## Required tasks
(a) In the document date page, explain how the docdate.useRegex option gets a document's date from a file name, using the example pattern given there.
(b) Reproduce word for word everything in the document date page from "Document Date (original)" down to "the standalone annotator.".

## Text segment
* * * *
Document Date (original) (raw)

Table of contents


Description

Provides several methods for setting the date of documents. One can use the standalone docdate annotator or use the sub-annotator ner.docdate that is contained by the ner annotator. If using the sub-annotator in ner do not also use the standalone annotator.

Property name Annotator class name Generated Annotation
docdate DocDateAnnotator DocDateAnnotation

Example Usage

Command Line

# as a standalone annotator
java edu.stanford.nlp.pipeline.StanfordCoreNLP edu.stanford.nlp.pipeline.DocDateAnnotator -annotators tokenize,docdate -docdate.useFixedDate 2019-01-01 -file example.txt
# as a sub-annotator of ner
java edu.stanford.nlp.pipeline.StanfordCoreNLP -annotators tokenize,pos,lemma,ner -ner.docdate.useFixedDate 2019-01-01 -file example.txt

Options

Option name Type Default Description
docdate.useFixedDate String - Set every document to have a fixed date (e.g. 2019-01-01)
docdate.useMappingFile file, classpath, or URL - Use a tab-delimited file to specify doc dates. First column is document ID, second column is date.
docdate.usePresent - - Set every document to have the present date as the date.
docdate.useRegex String - Specify a regular expression matching file names. The first group will be extracted as the date. (e.g. NYT-([0-9]{4}-[0-9]{2}-[0-9]{2}).xml )
* * * *
## Data section
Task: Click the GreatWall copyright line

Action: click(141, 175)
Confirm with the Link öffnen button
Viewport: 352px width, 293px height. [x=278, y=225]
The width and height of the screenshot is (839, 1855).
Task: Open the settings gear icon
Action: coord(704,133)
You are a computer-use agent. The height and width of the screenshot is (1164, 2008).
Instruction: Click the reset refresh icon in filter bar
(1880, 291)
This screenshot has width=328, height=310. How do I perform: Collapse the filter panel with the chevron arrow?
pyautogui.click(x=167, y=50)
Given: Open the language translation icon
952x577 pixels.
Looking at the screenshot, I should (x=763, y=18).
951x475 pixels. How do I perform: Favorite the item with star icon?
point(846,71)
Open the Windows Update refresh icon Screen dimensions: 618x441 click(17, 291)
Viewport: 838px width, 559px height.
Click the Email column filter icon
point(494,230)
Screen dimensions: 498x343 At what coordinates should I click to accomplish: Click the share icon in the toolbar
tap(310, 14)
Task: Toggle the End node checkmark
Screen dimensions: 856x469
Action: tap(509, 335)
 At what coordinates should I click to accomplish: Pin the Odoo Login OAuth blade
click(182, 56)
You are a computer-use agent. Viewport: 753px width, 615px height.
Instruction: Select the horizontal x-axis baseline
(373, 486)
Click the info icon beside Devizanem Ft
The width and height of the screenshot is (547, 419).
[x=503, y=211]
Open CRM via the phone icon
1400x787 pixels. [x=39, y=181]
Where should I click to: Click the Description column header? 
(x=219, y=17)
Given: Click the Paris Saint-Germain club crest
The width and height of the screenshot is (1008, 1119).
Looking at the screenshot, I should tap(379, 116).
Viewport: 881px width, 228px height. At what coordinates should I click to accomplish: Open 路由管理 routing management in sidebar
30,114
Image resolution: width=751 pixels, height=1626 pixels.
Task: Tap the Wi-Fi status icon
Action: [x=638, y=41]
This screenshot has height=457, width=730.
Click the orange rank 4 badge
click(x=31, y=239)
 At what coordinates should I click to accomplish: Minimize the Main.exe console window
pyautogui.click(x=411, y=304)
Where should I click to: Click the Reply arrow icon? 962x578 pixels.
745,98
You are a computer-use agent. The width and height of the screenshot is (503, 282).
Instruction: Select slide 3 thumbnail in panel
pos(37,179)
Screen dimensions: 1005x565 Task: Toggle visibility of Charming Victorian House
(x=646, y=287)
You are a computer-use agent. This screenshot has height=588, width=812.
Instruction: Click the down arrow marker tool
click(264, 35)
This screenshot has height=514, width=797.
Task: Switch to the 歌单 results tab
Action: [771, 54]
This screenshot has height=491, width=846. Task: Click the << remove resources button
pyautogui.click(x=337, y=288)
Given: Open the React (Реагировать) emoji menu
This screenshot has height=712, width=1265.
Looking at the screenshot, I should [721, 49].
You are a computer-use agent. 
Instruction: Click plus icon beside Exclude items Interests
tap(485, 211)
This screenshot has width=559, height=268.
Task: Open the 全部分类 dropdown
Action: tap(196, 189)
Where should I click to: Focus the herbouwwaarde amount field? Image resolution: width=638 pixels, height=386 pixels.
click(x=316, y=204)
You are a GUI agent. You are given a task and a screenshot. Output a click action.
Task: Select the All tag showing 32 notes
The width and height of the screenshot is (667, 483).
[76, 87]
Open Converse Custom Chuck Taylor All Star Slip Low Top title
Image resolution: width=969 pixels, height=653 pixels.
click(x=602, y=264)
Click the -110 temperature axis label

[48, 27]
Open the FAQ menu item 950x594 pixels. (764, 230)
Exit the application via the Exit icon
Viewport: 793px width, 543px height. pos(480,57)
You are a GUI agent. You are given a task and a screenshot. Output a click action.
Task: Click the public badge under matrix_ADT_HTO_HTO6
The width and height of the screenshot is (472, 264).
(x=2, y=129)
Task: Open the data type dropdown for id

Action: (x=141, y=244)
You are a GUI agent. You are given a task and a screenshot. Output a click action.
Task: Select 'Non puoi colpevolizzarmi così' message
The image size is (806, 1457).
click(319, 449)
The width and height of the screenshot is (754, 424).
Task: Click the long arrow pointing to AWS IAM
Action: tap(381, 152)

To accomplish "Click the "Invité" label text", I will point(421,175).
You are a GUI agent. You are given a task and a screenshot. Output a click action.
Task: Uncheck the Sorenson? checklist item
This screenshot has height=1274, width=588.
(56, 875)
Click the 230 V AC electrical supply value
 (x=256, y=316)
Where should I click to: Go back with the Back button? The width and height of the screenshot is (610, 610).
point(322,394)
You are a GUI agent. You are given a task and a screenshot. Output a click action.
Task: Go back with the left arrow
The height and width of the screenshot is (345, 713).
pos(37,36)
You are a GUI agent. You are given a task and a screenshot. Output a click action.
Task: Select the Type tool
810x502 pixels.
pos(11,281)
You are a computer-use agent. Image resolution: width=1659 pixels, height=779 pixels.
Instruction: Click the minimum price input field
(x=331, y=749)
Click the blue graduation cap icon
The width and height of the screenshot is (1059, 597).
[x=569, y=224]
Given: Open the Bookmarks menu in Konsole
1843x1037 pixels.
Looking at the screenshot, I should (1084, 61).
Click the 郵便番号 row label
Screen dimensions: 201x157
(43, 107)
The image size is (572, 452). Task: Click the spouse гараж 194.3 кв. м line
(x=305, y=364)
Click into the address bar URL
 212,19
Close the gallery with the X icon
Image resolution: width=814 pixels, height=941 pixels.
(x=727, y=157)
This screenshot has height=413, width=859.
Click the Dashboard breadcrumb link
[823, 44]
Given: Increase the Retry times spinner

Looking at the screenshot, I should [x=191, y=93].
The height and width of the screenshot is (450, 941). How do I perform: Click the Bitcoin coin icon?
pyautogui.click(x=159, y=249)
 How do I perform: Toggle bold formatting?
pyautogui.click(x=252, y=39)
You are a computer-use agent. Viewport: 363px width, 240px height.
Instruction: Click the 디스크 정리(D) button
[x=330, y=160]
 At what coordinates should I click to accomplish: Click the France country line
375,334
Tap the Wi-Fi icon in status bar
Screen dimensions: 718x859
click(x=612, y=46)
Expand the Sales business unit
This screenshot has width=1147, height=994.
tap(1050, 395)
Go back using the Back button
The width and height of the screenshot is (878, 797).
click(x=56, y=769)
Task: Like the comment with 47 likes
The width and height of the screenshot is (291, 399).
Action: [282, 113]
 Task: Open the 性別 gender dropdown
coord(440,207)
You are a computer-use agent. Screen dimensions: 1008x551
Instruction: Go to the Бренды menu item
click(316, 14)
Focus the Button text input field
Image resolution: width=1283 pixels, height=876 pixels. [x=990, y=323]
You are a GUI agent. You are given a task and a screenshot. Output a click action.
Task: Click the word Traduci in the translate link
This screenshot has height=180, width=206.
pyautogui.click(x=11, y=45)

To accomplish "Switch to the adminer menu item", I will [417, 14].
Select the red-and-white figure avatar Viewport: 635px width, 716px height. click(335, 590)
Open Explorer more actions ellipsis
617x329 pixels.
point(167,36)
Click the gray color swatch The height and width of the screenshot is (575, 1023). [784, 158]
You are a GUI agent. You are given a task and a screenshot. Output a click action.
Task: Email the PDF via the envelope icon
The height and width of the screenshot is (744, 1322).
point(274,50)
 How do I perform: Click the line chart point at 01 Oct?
* * * *
## Solutions per task
(a) The docdate.useRegex option takes a regular expression that matches file names, and the first group in that expression is extracted as the date. In the example NYT-([0-9]{4}-[0-9]{2}-[0-9]{2}).xml, that first group is the year-month-day portion, so that part of the file name becomes the document's date.

(b)
Document Date (original) (raw)

Table of contents


Description

Provides several methods for setting the date of documents. One can use the standalone docdate annotator or use the sub-annotator ner.docdate that is contained by the ner annotator. If using the sub-annotator in ner do not also use the standalone annotator.